"""
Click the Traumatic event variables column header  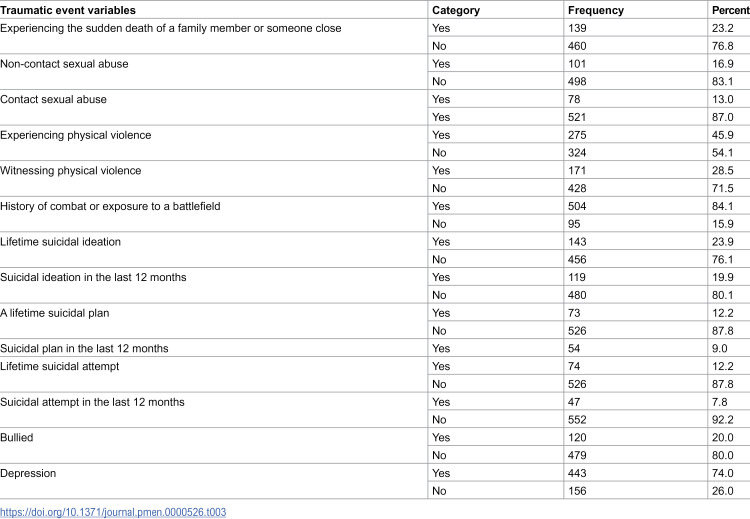pyautogui.click(x=68, y=10)
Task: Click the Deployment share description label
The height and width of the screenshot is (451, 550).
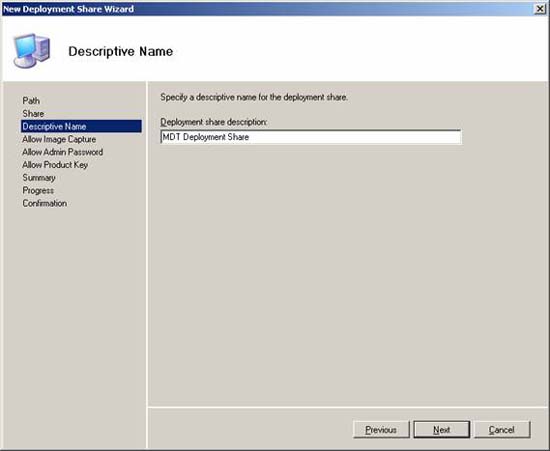Action: 214,122

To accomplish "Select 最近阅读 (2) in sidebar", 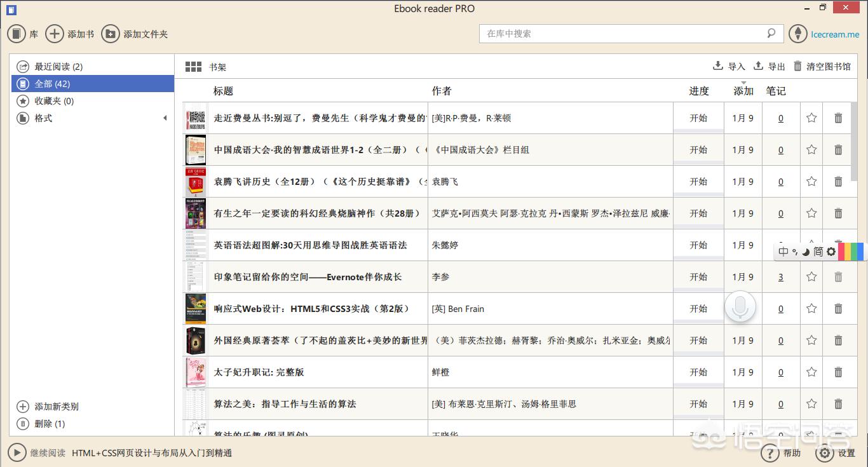I will pyautogui.click(x=58, y=67).
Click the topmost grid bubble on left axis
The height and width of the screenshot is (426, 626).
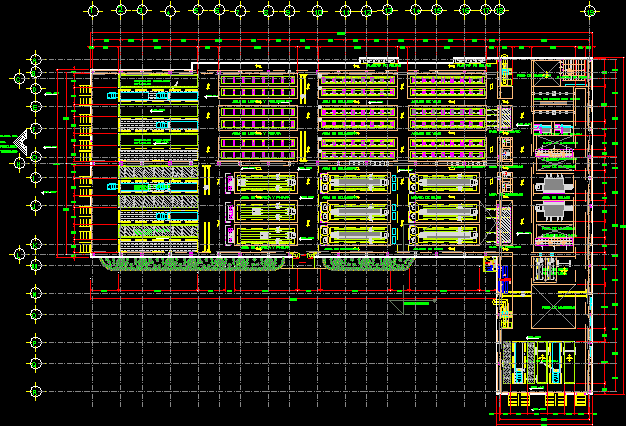(x=37, y=60)
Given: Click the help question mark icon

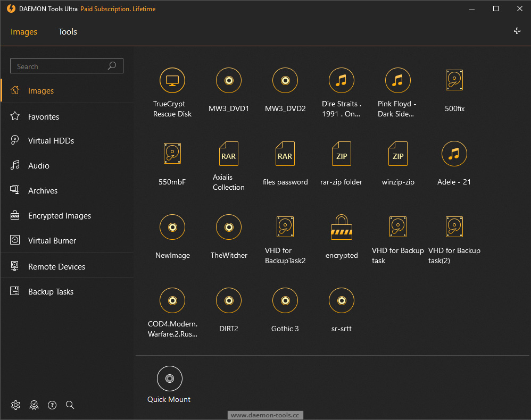Looking at the screenshot, I should pyautogui.click(x=52, y=405).
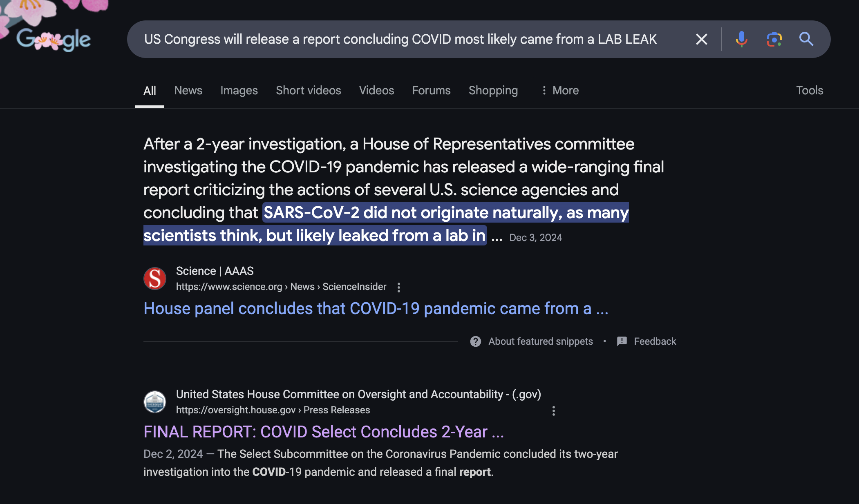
"""
§ **EXERCISE DIRECTIONS**
Leave out every picture and write out exactly the lines running from the line containing "The height and width of the screenshot is (426, 626)." to the end of the listing above.

§ **ANSWER TO THE EXERCISE**
The height and width of the screenshot is (426, 626).
(x=37, y=60)
Given: Click the help question mark icon

Looking at the screenshot, I should pyautogui.click(x=52, y=405).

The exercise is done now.